■ WHAT YOU SHOULD DO
Report each line of the material below where the word "Expand" can be found.
::::
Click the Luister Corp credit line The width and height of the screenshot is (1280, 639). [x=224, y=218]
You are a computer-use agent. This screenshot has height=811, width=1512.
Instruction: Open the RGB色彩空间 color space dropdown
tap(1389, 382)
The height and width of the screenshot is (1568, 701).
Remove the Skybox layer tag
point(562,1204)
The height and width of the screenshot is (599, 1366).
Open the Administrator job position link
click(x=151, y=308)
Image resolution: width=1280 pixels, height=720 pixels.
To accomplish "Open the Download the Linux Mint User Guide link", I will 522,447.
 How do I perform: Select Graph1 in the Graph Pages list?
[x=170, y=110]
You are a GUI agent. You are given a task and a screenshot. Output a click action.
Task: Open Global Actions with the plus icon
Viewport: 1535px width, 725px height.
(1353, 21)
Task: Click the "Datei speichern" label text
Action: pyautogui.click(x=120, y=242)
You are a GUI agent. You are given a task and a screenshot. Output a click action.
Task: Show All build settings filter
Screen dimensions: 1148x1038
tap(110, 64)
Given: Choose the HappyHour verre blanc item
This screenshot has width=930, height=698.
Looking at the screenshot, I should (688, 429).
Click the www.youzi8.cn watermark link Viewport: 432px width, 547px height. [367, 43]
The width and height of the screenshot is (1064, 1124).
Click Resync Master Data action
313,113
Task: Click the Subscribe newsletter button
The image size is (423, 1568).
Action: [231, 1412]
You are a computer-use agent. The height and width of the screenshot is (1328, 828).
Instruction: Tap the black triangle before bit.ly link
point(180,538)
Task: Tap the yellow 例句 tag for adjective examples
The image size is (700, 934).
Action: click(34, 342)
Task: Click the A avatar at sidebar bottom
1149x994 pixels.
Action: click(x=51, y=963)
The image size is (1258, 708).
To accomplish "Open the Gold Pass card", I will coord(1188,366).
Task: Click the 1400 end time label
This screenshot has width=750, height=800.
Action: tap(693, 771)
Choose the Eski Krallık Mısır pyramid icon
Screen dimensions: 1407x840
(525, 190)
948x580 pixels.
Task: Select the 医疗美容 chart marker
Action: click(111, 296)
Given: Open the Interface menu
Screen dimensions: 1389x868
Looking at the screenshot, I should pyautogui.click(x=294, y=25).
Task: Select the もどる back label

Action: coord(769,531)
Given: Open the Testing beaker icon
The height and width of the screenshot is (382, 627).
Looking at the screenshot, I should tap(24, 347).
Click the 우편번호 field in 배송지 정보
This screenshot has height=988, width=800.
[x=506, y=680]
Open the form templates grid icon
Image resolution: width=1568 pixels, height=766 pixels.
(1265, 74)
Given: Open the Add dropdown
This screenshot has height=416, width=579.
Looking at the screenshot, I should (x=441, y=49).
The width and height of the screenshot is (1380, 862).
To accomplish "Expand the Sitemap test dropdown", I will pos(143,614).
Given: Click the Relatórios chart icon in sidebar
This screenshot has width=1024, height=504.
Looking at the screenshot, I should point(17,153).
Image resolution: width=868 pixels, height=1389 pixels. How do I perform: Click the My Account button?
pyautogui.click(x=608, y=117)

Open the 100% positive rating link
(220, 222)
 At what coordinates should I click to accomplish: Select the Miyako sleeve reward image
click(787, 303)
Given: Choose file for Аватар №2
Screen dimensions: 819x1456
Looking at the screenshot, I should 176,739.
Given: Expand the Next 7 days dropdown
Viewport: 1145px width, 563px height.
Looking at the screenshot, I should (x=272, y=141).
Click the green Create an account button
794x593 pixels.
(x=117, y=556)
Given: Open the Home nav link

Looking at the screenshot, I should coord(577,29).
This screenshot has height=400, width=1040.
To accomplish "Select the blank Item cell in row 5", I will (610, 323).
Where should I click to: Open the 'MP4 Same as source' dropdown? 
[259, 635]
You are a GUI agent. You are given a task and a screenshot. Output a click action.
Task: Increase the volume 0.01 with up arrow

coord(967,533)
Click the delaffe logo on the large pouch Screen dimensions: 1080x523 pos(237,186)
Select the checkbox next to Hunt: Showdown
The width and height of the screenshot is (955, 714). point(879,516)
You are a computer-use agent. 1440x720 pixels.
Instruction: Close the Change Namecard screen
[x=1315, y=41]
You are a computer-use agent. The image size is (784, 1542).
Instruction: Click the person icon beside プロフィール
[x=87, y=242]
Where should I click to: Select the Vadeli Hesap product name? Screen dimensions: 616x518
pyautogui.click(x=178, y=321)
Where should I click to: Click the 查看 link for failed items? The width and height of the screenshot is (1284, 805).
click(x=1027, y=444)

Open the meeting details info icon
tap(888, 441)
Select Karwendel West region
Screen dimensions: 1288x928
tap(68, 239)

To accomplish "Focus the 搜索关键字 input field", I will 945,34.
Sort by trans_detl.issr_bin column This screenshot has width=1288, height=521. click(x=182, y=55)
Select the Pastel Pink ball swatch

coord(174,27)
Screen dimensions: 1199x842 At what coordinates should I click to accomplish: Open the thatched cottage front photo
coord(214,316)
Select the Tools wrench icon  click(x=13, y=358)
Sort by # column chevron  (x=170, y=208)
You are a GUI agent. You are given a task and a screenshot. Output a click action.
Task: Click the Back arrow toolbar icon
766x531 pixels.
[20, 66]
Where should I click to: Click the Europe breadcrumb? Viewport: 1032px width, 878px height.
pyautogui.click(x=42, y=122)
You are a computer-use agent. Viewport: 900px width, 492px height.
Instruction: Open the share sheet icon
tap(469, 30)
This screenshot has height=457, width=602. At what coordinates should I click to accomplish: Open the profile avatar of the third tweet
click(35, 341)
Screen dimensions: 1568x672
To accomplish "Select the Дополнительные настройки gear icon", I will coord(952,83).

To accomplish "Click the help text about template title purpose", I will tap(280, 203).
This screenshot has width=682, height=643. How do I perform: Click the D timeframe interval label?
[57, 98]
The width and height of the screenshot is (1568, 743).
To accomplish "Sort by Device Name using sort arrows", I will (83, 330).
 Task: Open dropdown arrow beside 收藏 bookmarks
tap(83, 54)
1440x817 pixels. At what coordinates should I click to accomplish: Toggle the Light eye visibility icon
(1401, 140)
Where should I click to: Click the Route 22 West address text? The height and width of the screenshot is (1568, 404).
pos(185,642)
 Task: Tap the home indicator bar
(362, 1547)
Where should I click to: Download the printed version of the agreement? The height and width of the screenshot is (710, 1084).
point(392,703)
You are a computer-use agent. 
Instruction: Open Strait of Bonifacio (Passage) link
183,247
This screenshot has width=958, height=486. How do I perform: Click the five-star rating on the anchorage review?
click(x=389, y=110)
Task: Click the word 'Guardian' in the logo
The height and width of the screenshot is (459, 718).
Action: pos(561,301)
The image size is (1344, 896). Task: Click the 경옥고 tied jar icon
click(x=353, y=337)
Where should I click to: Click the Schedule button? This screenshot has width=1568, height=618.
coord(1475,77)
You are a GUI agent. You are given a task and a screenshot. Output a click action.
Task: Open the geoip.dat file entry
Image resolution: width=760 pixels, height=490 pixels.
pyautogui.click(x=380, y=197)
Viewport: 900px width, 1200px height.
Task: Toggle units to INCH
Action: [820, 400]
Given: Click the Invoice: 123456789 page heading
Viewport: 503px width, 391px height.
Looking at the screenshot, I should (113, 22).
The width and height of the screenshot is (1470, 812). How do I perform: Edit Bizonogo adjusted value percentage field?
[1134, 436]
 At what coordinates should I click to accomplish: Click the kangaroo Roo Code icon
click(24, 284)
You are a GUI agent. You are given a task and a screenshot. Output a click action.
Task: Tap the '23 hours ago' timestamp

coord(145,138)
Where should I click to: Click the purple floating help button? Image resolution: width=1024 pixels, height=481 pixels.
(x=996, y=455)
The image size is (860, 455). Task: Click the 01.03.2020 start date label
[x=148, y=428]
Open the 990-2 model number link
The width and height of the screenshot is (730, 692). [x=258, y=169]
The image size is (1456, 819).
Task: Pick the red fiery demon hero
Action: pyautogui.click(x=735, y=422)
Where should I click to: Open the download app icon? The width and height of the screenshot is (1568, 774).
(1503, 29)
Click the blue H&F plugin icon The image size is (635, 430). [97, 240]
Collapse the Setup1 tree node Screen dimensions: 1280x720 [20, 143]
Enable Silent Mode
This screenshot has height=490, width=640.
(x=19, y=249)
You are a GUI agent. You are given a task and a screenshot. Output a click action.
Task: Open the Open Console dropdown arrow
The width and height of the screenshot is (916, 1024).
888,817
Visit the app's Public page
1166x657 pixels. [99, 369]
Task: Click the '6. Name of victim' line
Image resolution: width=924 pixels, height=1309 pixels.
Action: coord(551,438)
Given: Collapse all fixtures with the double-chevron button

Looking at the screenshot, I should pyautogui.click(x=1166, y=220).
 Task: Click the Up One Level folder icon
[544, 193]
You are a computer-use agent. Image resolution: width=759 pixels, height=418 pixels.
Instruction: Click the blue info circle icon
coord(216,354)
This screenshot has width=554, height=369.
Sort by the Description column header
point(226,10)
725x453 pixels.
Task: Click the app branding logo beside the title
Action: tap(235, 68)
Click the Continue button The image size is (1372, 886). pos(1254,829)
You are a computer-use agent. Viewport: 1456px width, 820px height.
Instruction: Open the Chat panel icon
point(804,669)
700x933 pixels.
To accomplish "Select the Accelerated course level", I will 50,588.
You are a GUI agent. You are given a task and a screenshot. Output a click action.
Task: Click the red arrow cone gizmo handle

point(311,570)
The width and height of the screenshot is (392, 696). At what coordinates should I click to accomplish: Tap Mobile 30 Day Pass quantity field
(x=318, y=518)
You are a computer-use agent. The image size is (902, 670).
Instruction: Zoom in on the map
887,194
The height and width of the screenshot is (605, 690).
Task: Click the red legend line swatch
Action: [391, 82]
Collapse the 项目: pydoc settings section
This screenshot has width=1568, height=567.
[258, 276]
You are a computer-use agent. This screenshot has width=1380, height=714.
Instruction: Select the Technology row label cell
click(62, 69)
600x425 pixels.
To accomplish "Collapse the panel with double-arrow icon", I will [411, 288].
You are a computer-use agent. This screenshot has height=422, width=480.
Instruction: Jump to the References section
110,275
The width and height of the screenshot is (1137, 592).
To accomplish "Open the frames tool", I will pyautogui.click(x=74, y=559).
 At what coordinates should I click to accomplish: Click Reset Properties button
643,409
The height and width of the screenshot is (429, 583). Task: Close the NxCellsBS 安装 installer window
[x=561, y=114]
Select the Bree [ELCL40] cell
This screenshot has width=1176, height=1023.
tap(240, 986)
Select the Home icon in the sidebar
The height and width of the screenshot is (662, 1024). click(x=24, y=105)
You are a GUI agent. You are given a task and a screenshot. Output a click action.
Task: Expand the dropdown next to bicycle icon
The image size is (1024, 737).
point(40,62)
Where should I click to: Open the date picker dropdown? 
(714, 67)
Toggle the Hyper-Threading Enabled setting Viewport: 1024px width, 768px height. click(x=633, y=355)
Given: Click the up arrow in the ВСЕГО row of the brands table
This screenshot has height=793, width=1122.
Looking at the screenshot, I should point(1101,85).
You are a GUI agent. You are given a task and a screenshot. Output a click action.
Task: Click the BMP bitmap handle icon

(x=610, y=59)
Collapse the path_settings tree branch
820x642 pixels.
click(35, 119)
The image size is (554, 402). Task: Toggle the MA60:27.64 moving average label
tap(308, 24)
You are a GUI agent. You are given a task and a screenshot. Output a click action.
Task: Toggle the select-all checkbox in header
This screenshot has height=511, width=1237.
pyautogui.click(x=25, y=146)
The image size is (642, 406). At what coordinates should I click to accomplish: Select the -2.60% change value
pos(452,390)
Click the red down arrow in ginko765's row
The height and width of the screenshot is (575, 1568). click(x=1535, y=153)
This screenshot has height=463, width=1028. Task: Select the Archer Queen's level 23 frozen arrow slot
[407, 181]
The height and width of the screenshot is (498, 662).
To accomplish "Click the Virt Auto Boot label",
::::
■ RESULT FOR THIS EXERCISE
To accomplish "Expand the Sitemap test dropdown", I will pos(143,614).
Given: Expand the Next 7 days dropdown
Task: Expand the dropdown next to bicycle icon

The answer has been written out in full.